The winter home market is usually the slowest time for the housing market with a pattern of bouncing back in March and April, real estate experts say.
"The spring home buying season will probably take a little longer to materialize this year than in year's past because there is just not a lot of inventory and not a lot of homes for sales," the Wells Fargo economist said.
Kimberly Conroy, a Coldwell Banker real estate agent in Raleigh, N.C says sales have been down for the first time in 19 months and that this year's weather has delayed many sellers from listing their properties.
"We're a month behind and I think we'll probably see our spring market come into play around the middle of April," Conroy said.

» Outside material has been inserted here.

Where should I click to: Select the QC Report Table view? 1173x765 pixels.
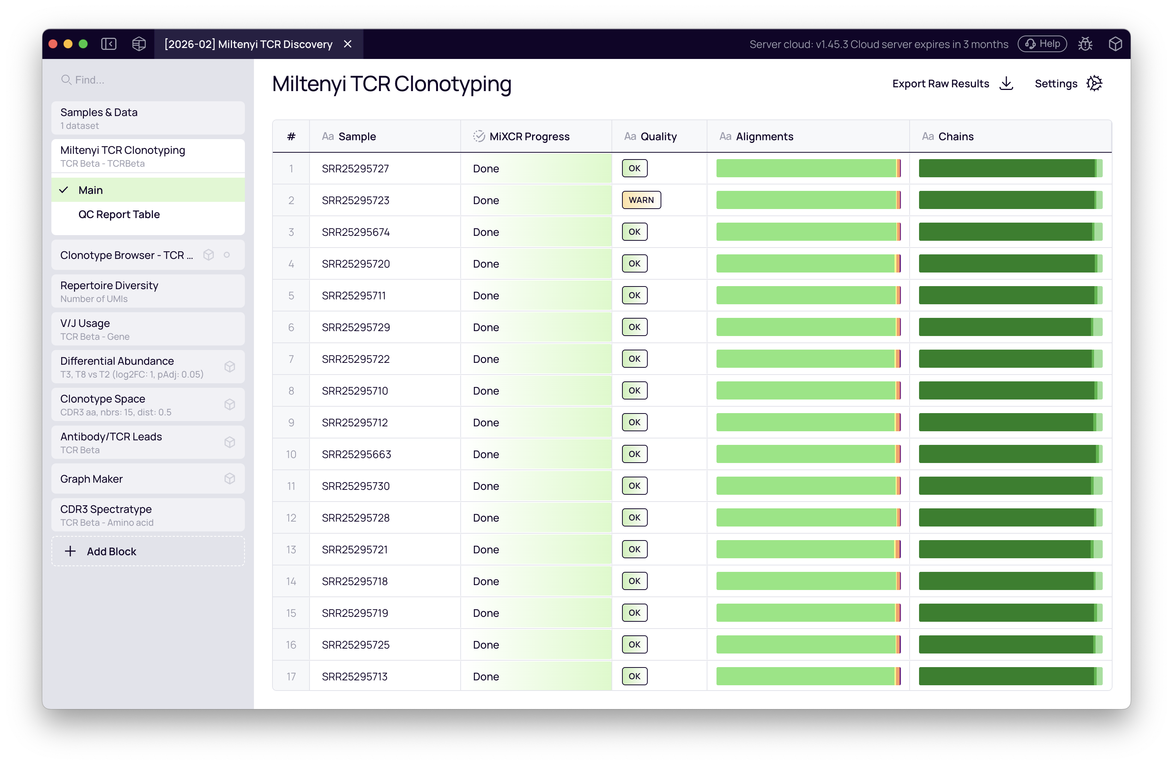tap(119, 214)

Existing home sales began to slow in the middle of 2013 after interest rates increased and the market hasn't returned to those levels. Sales have declined over the last six months and are only up by 3 percent over the past year, according to PNC Financial that also predicts the housing market to spring back in April.
"We have had higher mortgage interest rates that been a drag on sales and then we had the bad weather which has also been a drag," said Gus Faucher, a PNC Financial economist. "We haven't seen existing home sales back yet, but they will soon."
Real estate experts say there is still a strong pent-up demand for housing since many people postponed home purchases for the last five to six years because of financial concerns and that the housing inventory is tight for first-time homes.
"I know that things are behind and another thing that is going on is the shortage of home under $350,000 - that's the first-time home buyers," Conroy said. "They're trying to buy a house and there is nothing on the market for first-time home buyers."
Conroy estimates there is less than a two-month supply of homes under $350,000 in the Raleigh area, representing a critical housing shortage.
Higher prices are chasing some first-timers from the market. First-time home buyers accounted for 28% of homes purchased in February, down from 30% last year, according to Realtors.
Economists are counting on an expansion of inventory and steady job growth with rising incomes to fuel the housing market, but affordability and reduced inventory threatens to undercut the normally busy spring home buying season.
Mortgage rates went up last spring and short-circuited the housing recovery across the county and buyers haven't come back, further impacted by the incremental weather this year.
But, real estate economists remain confident that the housing market will bounce back this year, predicting the market to catch-up after a slow start.
"We're fairly optimistic about the spring home buying season since we still have such low home mortgage rates and credit has eased and we do expect to see people list their homes for sales since prices have improved," Vitner said.